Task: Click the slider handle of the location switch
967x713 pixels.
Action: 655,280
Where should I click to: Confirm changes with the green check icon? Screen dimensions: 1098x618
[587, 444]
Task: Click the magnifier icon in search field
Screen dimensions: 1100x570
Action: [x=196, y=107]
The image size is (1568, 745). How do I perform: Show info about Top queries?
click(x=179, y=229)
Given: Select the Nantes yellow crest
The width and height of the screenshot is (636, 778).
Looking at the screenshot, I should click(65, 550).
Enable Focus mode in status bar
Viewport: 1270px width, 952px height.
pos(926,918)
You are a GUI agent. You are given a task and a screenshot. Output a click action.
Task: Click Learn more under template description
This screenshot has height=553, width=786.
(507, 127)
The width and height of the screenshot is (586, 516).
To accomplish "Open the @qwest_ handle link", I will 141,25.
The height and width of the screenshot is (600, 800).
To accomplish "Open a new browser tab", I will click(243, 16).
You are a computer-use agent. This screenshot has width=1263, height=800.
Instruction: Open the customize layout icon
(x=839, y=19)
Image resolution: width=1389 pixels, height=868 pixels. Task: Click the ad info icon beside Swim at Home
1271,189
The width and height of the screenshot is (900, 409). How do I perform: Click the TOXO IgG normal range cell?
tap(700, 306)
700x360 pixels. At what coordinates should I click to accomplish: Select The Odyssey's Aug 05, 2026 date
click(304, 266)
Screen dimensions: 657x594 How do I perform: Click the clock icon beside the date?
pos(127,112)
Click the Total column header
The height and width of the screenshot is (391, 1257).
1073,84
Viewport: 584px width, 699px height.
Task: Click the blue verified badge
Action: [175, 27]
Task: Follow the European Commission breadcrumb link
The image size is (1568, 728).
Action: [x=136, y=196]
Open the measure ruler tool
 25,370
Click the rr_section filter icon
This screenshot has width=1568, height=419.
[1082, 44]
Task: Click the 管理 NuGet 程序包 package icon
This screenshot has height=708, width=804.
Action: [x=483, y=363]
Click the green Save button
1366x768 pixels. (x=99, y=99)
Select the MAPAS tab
◆ ◆ ◆
Please go line by line through the records above, copying each one that holds the string "link".

_Output of the exercise_:
To accomplish "Open the @qwest_ handle link", I will 141,25.
Task: Follow the European Commission breadcrumb link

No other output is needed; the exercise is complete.